My point from these two examples is that when trying to innovate it is critical to focus as much on timing and social readiness as it is to focus on the technology and product. Making sure consumers are available and ready to pick up what you are building.

I talk about this in my EveryYou concept. Our ability to develop a specific and targeted recommendation of one based on the unique combination of desires, needs and interests of each individual at any moment in time is only now becoming available because of the matching of technological capability (near unlimited processing power) and consumer desire to share information and data and receive targeted advice and replies.

What do you think? How important is timing in innovation?

thanks to Vermin Inc for the photo


Places to Visit in Colorado said...

It seems to be more critical in online travel than in many other fields. Turns out the totally non-innovative OTA's are surviving the longest.

Anyway - its true in every business. People want their change managed. Big leaps rarely happen.

Dan G. said...

Clay Shirky has a geat quote on this: "these tools [network technologies - mobile, twitter etc] don't get socially interesting until they get technologically boring."

Tim Hughes said...

@Dan G - perfect quote - thanks

Anna Pollock said...

One of many positive outcomes of the Phocuswright conference was meeting you Tim and discovering The BOOT (how could I have missed it before?

Timing IS everything. And D's point in the comments about technology being boring is also true. First there has to be a critical mass of people with a similar pain that "the innovation" easily relieves; the underlying technology should be sufficiently well used by many that there are no perceived barriers to its adoption by the few; and ideally the "network effect" should apply - early users benefit by recruiting others.

That's why Gliider's position as a finalist at the Phocuswright Innovation Summit is appropriate. They are solving a universal problem - whose bookmarks are not a mess? and the bookmarking technology itself is so very 1.0 and ugly; Gliider uses drag and drop functionality that millions take for granted; it applies a viral component (everyone likes to be the first to discover something that might either benefit or impress peers).

Timing for our EveryYou concept is improving rapidly - there's pain the the marketplace - but, until a critical mass of consumers know that content could be so deeply relevant and until it's easy to implement and produces such wow results that the experience is shared, it will struggle.

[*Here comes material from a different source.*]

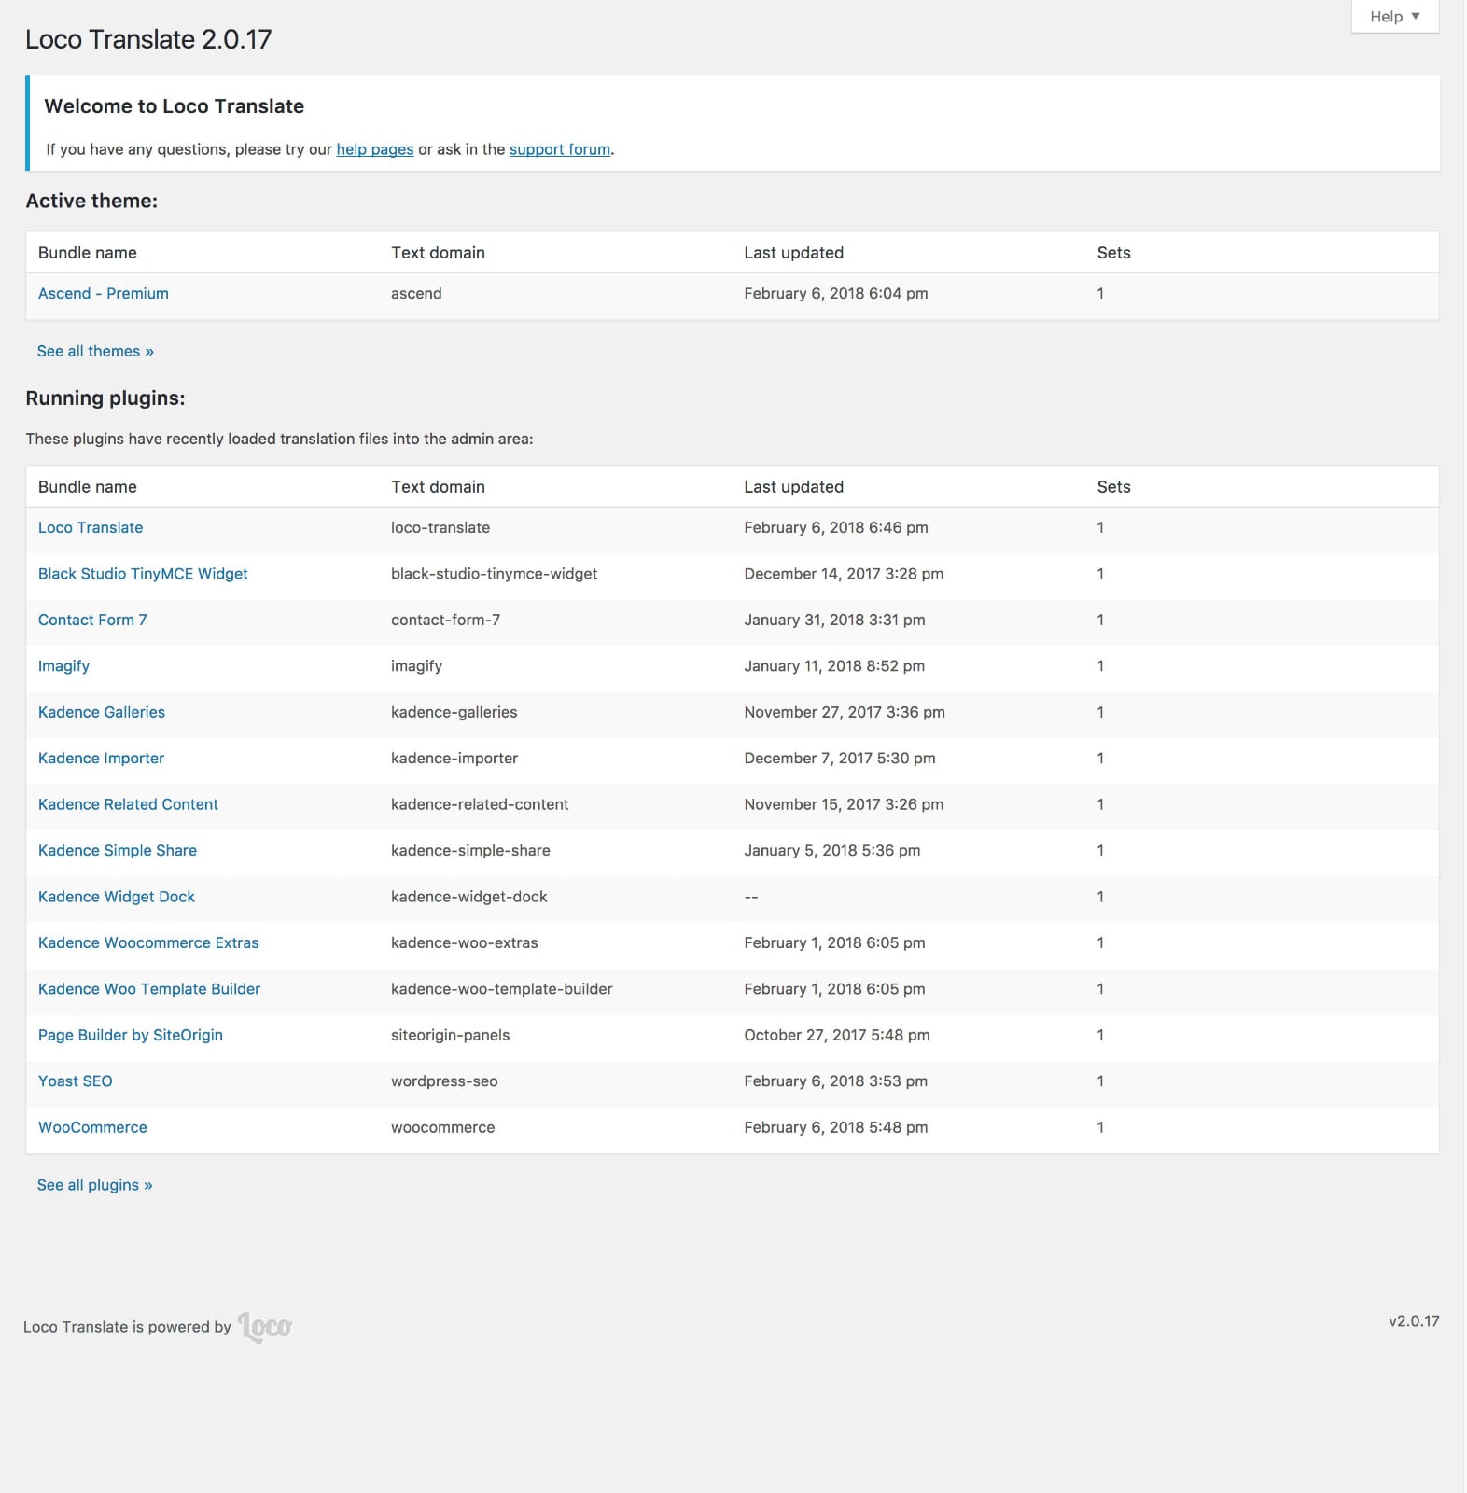Open the help pages link
This screenshot has width=1467, height=1493.
coord(374,149)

But it will happen ......

Tim Hughes said...

@Anna P - fantastic to meet you too. Our evening wine session with the tourabout team, you, Gene, Phil and others was also a highlight for me. I am writing a post on the three approaches to recommendation based search including Gliider. More on that v.soon


Carl Jackson said...

Hi Tim,
completely agree on your timing comments.

I think your EveryYou concept will come into it's own timing as well with a big dependancy on the need to be able to understand all the different context's of a person's past travel behaviour/consumption/review and how they relate to the multiple different types of contexts that might simultaneously exist today.

We've seen millions of reviews shared that don't always answer the specifics of that context. Semantics can be used to extract context but even with, some will never give a clear sense of context.

It's a very interesting time to be building socially leveraged technologies integrated to product that will hopefully build towards that specific recommendation of one.

@DanG love the quote - agree elegant tools/apps do all the technical stuff unnoticed in the background leaving the user experience seeming very simple.

Personally, sharing a few iconic Australian reds with Anna, Gene, Phil, Chris and yourself was a highlight of the trip for us too, cheers.